At their most basic, however, interactive wall and floor displays are fun – and they are designed to delight, engage and inform. That’s what Carmanah Signs had in mind when it installed technology for an interactive visitor experience at the front entry to Caesars Windsor Hotel and Casino.

Calgary, AB-based Carmanah (with offices in Toronto and elsewhere) and sister company enVu created a casino welcome area that communicates information about new games, the resort’s restaurant and attractions, and showcases past casino winners.

In the middle of a cold Ontario December (and pretty much any other time), visitors are welcomed by a virtual tropical beach scene built into an interactive walkway. As patrons walk across the floor, their footprints appear and disappear in the sand, and the projected interactive sequence leads guests to a large 2×2 responsive interactive video wall experience where the tropical imagery and inviting messaging continues.

CW-Video-Wall

When in “idle” mode, the on-screen tropical video scene scrolls from side to side, while highlighting new games, venue logos and other information.

When in “idle” mode, the tropical video scene scrolls from side to side, while highlighting new games, venue logos and other information. When a patron enters the “active” area, the scene brightens and the experience responds to the person’s movement. As the beach scene progresses, new areas of the beach are revealed, coming into and out of view as the patron moves into and out of the active area.
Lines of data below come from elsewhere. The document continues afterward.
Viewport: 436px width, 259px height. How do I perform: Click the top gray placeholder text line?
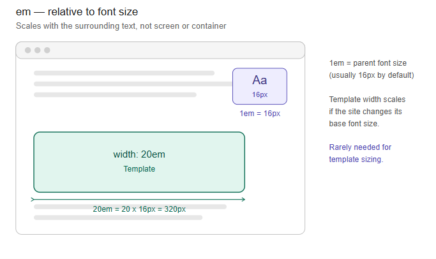(124, 73)
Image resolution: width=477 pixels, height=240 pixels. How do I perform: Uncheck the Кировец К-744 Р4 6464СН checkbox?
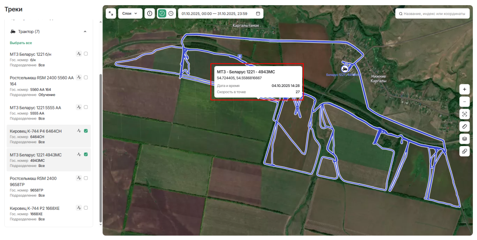86,131
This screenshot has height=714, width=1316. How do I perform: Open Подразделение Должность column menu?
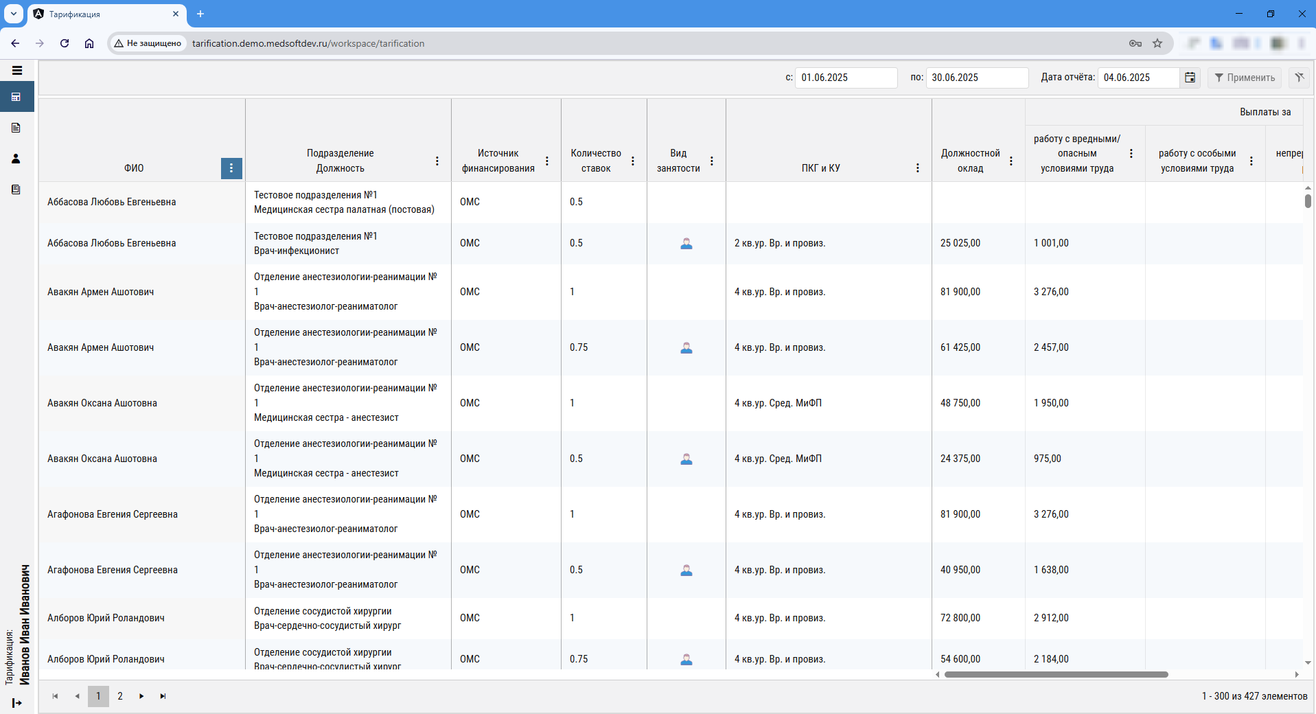(x=437, y=161)

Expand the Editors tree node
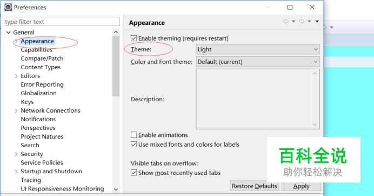(x=16, y=76)
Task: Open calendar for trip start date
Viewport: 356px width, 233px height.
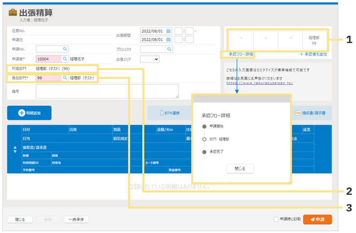Action: tap(168, 31)
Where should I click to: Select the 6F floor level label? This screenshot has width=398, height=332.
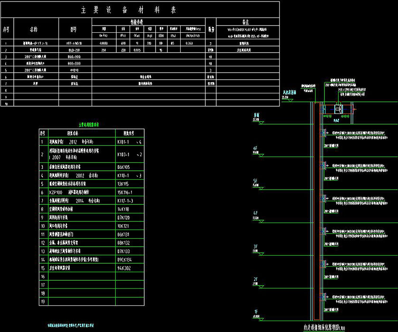point(255,148)
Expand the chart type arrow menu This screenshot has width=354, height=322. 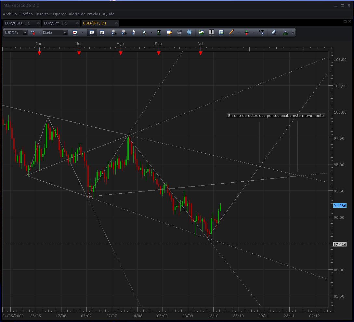coord(82,33)
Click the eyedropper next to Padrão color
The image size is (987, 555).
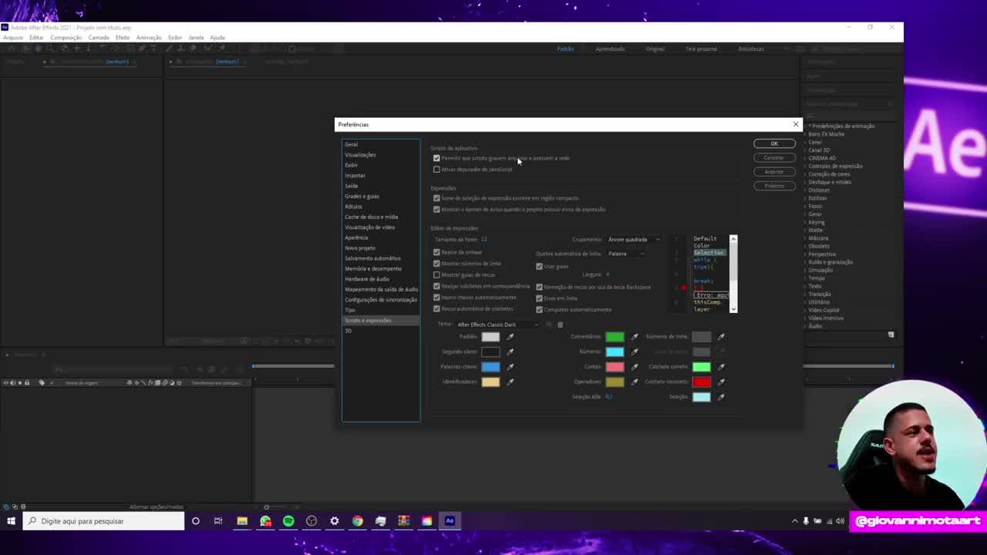510,337
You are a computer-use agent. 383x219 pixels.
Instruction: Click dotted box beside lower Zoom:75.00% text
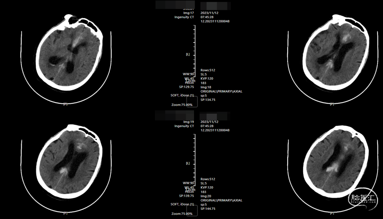point(192,210)
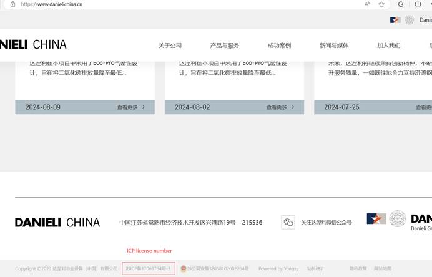Open the 成功案例 menu item
Image resolution: width=432 pixels, height=277 pixels.
279,46
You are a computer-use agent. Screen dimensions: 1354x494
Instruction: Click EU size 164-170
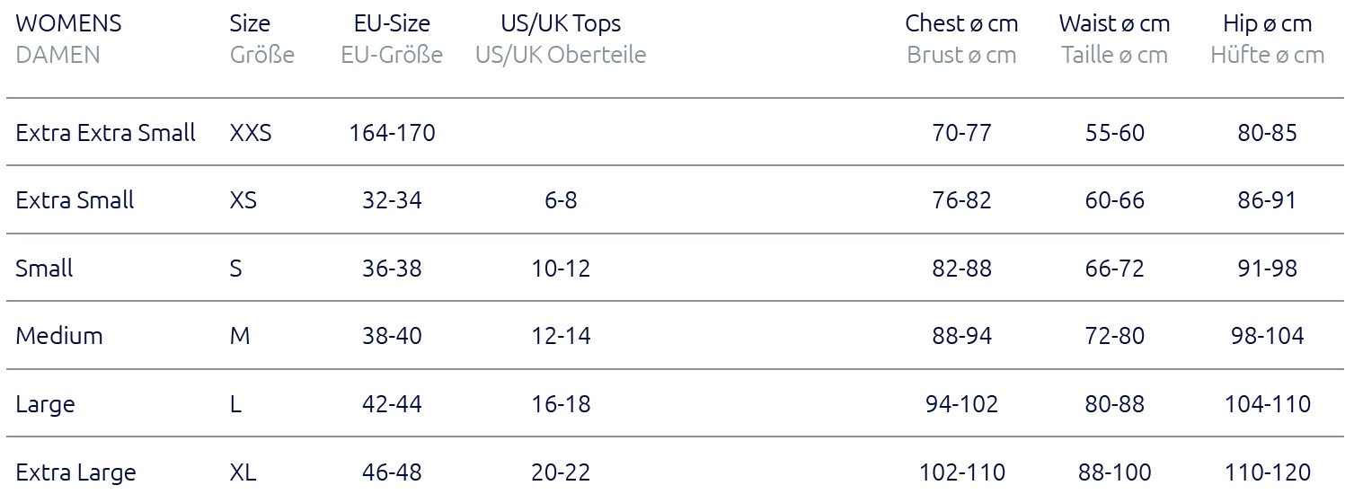click(x=392, y=133)
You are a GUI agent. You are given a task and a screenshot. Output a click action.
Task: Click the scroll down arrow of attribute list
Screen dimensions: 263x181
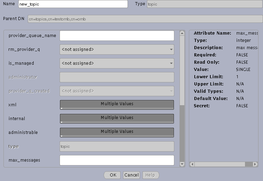[x=182, y=164]
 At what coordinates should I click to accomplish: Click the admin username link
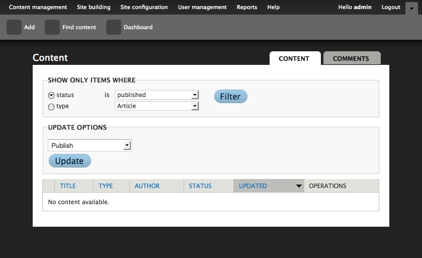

By capturing a patron’s attention and presenting brand messaging as they interact with the scene, the latest news and service offerings at Caesars Windsor are presented in an effective and engaging manner.

That engagement factor is critical both on-site and afterwards. Interactive systems can not only track a visitor visually, they are able to gather, process and act upon customer information that is collected wirelessly.

New advertising technology called Walkbase is being integrated into digital signage systems from Samsung, for example, in order to transform how in-store advertising and branding really works.

Get this – the platform analyzes customer behaviour through Wi-Fi signals from their smartphones! The system knows the path a customer takes, what they look at and the timing of their visit, and all that information and more is put into a shopper profile.

The profiling data (the companies say it is anonymous) is then used to manage advertising on in-store digital signs, using the profile information to customize the message for the intended target.

Gathered information and on-going analytics can be fed into connected marketing and content management systems, so ad managers can continue to fine-tune the campaign and ensure maximum impact, the companies describe.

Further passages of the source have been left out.